Anyone claiming their old trademarks for new, will have the same problem of appropriating an indigenous name, and also the issue of approrpriating an abandoned name. Trademark law allows it, but it's not a good look for the newcomer.

For the domain, I would imagine a very long transition. There's a reason the current owner of asf.org still maintains that despite changing their organizational name away in 2010. If ASF starts using a new name and domain name today, I'd expect it takes about 3 years for everything to be fully moved, but old links will need to continue to work for some time after that. Some sort of annual review with a usage threshold would be appropriate... if there's negligable requests to http(s)://httpd.apache.org by 2034, you can remove the A/AAAA records. And a year or two or five, after there are no longer any DNS records for apache.org, it can be transitioned to another organization. Perhaps a transition can be arranged sooner if shared usage can be agreed upon; the new owner could use www while deprecated names continue to redirect.



Things like Maven and numerous other XML namespaces come to mind that can’t exactly move. Then there’s the tons of dirty money to be made by domain squatting apache.org even if all the technical problems were solved because the site has a reputation. It would be like Google changing their domain name and letting the old domain lapse.


Letting the old domain lapse is silly. Presumably, it would eventually be transfered to an indingenous organization, after its use had been nearly extinguished.

There would be references that outlive a naming transition, of course. But if you read a 10 year old book and expect all the urls to work, that seems highly optimistic. It's uncool to change URLs, but stuff happens.
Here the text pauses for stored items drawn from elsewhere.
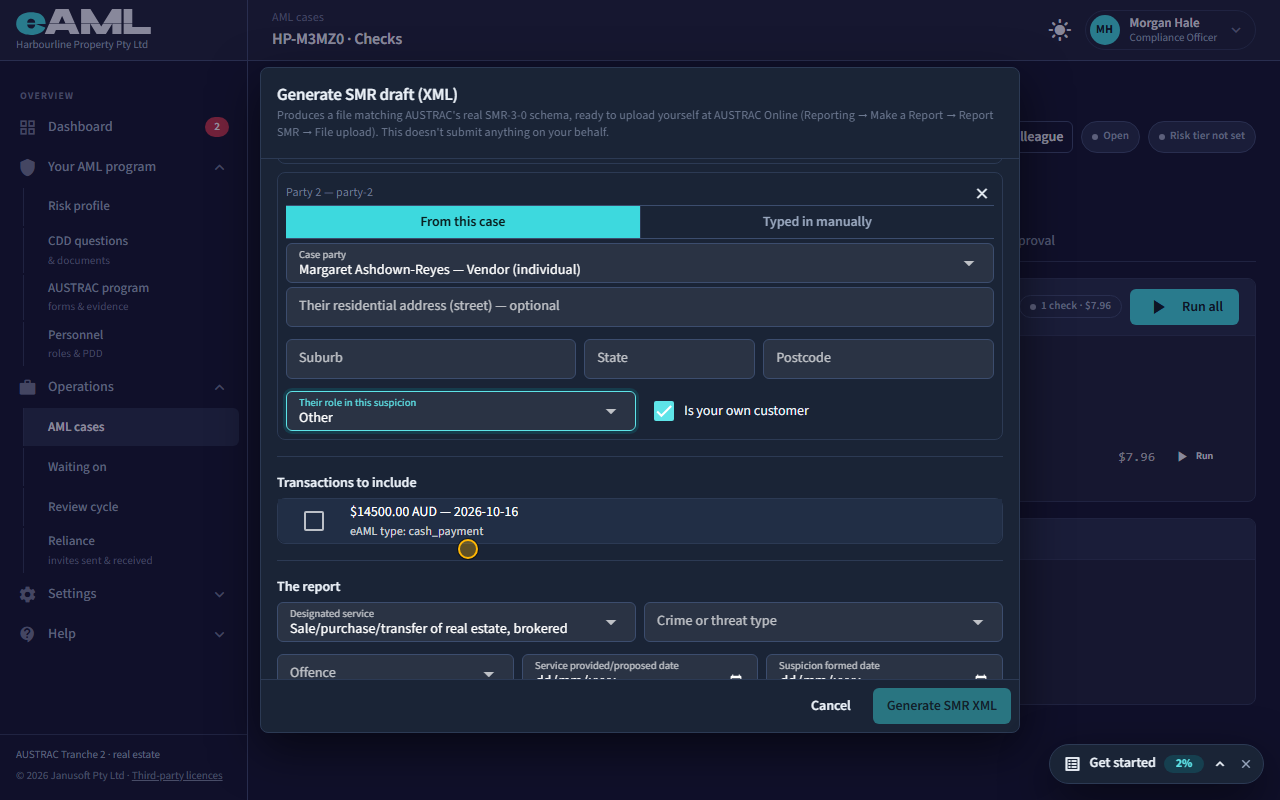Image resolution: width=1280 pixels, height=800 pixels.
Task: Open the Case party dropdown
Action: click(640, 263)
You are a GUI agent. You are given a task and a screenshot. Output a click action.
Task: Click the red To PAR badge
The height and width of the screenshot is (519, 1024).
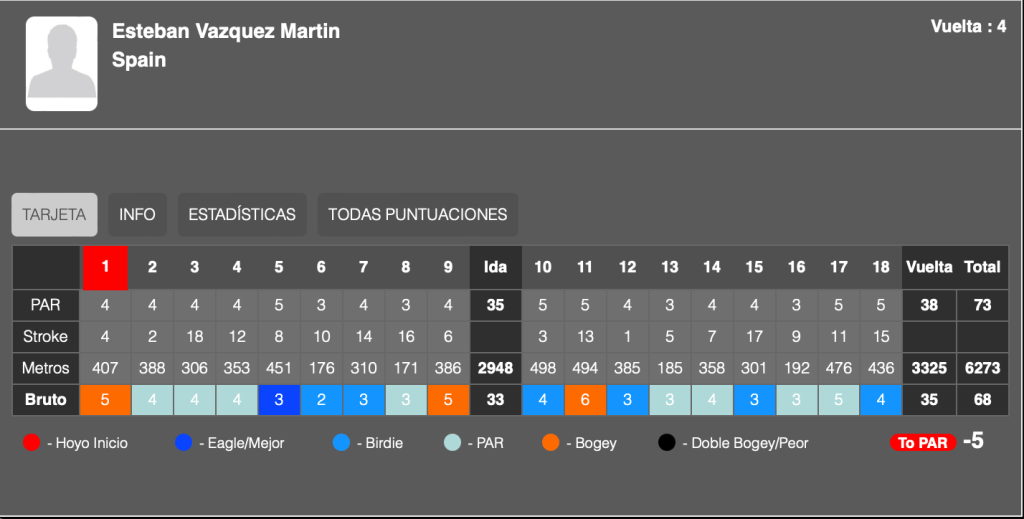point(919,442)

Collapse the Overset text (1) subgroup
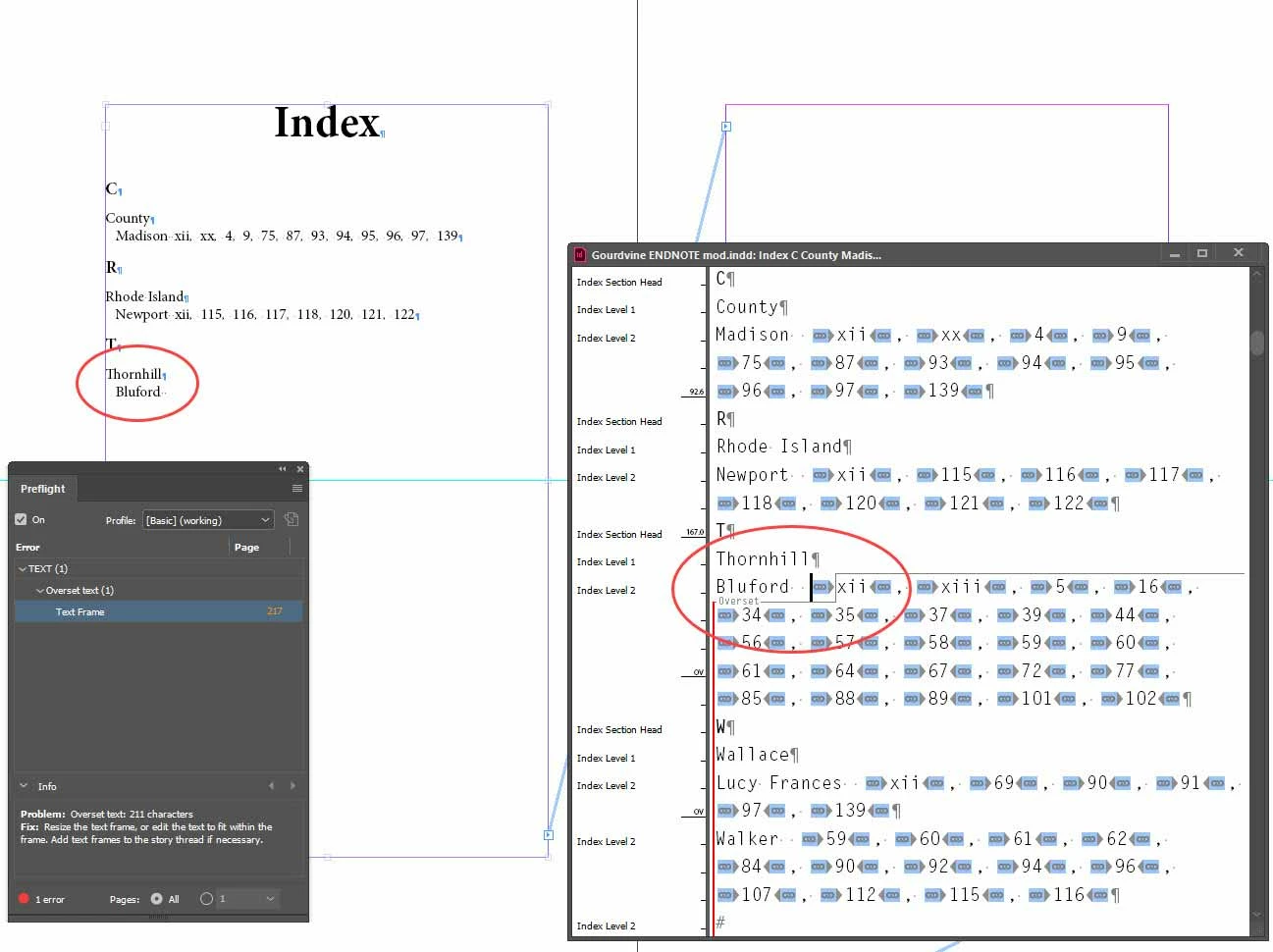[x=40, y=591]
For XML namespaces, I think it's reasonable to keep the existing ones, but a) when there's a new version, use the new domain name exclusively; b) after some time make provisions for publishing old versions under both domain names. My experience with XML namespaces is that they look like a URL, but there isn't always useful content at that url anyway, it's really just a string that's hopefully unique. It's been a while since I used them, but I seem to recall some useful namespaces being tied to domains that were no longer in use as well.
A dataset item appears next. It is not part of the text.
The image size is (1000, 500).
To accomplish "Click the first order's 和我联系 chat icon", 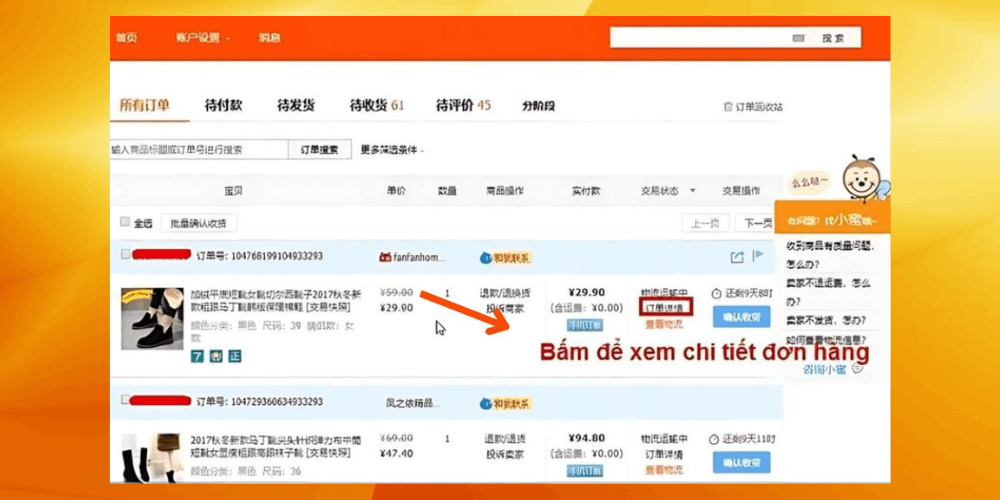I will [x=486, y=257].
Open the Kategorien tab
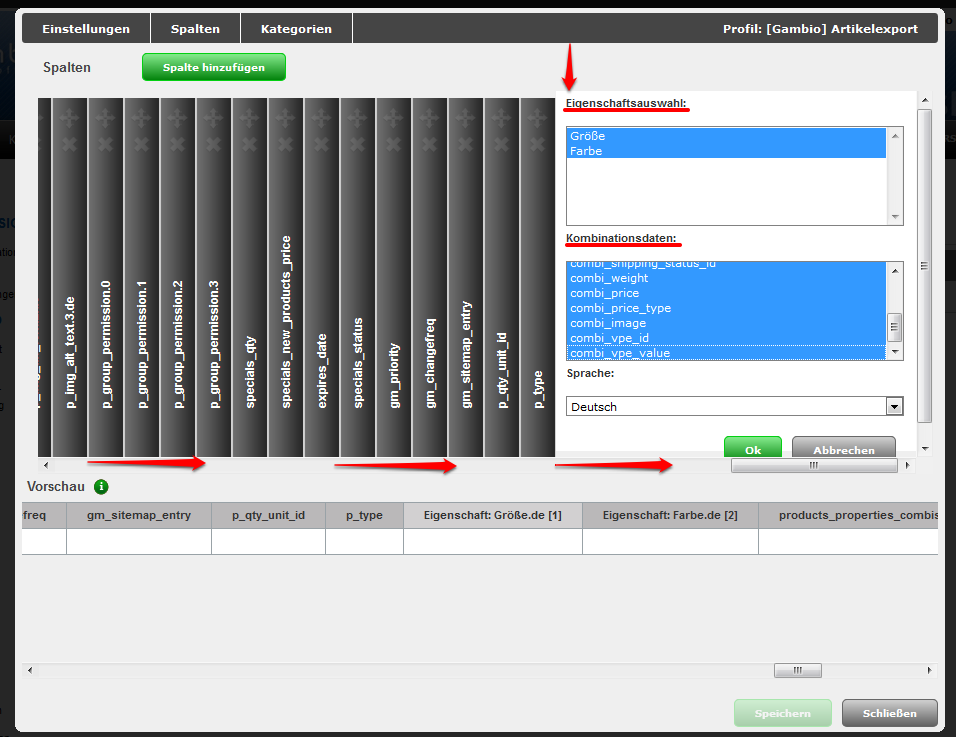 tap(296, 29)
I've used active standards where the standards body had disbanded and no original sources were available... You had to rely on documents saved and shared. It happens, it's part of life. At least if the ASF changes its name, it will continue to exist.

It's work, perhaps a lot of work, but it's tractable. IBM changed its name to IBM, AT&T changed its name to AT&T, ASF can change its name to ASF. Heck, GMAC changed its name to Ally.


It’d be great if the Apache Nations wanted to control the domain name, but they’re still mostly concerned with basics like clean water and other government services.